Pointing records for text and elements
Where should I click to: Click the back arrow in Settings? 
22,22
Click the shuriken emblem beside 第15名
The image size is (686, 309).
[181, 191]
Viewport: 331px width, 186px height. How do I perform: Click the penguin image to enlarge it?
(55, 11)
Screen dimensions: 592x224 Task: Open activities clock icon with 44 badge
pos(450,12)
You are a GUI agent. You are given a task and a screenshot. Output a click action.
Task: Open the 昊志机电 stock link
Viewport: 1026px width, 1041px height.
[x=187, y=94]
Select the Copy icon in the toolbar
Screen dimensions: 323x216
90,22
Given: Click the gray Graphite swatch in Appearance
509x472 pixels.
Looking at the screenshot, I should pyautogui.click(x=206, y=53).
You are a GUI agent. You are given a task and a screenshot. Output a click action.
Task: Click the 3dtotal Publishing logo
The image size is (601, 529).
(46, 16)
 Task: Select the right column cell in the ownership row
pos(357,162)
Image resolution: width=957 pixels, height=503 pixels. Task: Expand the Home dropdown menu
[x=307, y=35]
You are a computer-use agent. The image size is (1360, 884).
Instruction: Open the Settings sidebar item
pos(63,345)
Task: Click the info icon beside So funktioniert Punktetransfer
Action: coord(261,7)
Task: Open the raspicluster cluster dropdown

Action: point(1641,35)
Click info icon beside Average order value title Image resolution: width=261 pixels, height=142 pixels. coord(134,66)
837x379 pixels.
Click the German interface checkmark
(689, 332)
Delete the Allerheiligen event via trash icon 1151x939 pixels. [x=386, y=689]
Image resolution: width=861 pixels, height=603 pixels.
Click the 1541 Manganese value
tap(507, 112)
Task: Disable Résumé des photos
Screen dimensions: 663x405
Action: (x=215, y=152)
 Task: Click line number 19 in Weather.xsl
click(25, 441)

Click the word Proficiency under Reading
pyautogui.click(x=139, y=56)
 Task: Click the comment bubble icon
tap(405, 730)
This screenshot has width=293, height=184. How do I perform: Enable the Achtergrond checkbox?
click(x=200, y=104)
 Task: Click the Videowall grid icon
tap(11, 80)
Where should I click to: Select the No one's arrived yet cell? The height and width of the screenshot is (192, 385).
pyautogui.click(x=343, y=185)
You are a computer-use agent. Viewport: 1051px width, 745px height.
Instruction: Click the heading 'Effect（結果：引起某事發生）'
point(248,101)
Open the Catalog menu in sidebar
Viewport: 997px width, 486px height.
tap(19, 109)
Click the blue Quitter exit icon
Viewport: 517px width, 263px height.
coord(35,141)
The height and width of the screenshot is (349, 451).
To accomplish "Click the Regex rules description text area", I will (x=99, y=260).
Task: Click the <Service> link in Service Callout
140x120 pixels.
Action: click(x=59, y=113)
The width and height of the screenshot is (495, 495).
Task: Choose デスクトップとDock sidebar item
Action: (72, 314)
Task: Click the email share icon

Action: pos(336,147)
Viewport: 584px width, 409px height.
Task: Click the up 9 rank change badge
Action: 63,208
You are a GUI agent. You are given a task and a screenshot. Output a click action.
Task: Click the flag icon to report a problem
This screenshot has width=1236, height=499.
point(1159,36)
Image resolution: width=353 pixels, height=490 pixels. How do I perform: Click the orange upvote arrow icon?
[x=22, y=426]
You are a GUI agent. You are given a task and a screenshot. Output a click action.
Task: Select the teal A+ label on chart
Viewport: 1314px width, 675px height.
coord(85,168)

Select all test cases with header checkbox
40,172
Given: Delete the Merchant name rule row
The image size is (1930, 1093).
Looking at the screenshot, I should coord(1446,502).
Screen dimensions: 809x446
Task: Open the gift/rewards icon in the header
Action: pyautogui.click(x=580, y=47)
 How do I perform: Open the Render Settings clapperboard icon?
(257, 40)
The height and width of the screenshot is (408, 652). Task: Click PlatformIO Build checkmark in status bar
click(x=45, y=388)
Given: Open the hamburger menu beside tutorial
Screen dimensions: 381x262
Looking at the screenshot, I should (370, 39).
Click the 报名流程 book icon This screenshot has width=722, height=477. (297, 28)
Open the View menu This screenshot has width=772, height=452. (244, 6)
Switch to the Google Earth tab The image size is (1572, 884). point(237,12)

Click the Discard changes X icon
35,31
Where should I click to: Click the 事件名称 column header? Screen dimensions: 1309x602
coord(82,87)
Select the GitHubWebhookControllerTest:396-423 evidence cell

TASK DIRECTIONS: Collect every line above that contains the word "size", and copy each one in full.

FINAL RESULT:
The image size is (686, 309).
The image size is (601, 529).
You are a computer-use agent. The image size is (1360, 884).
The image size is (1930, 1093).
Switch to the Google Earth tab The image size is (1572, 884). point(237,12)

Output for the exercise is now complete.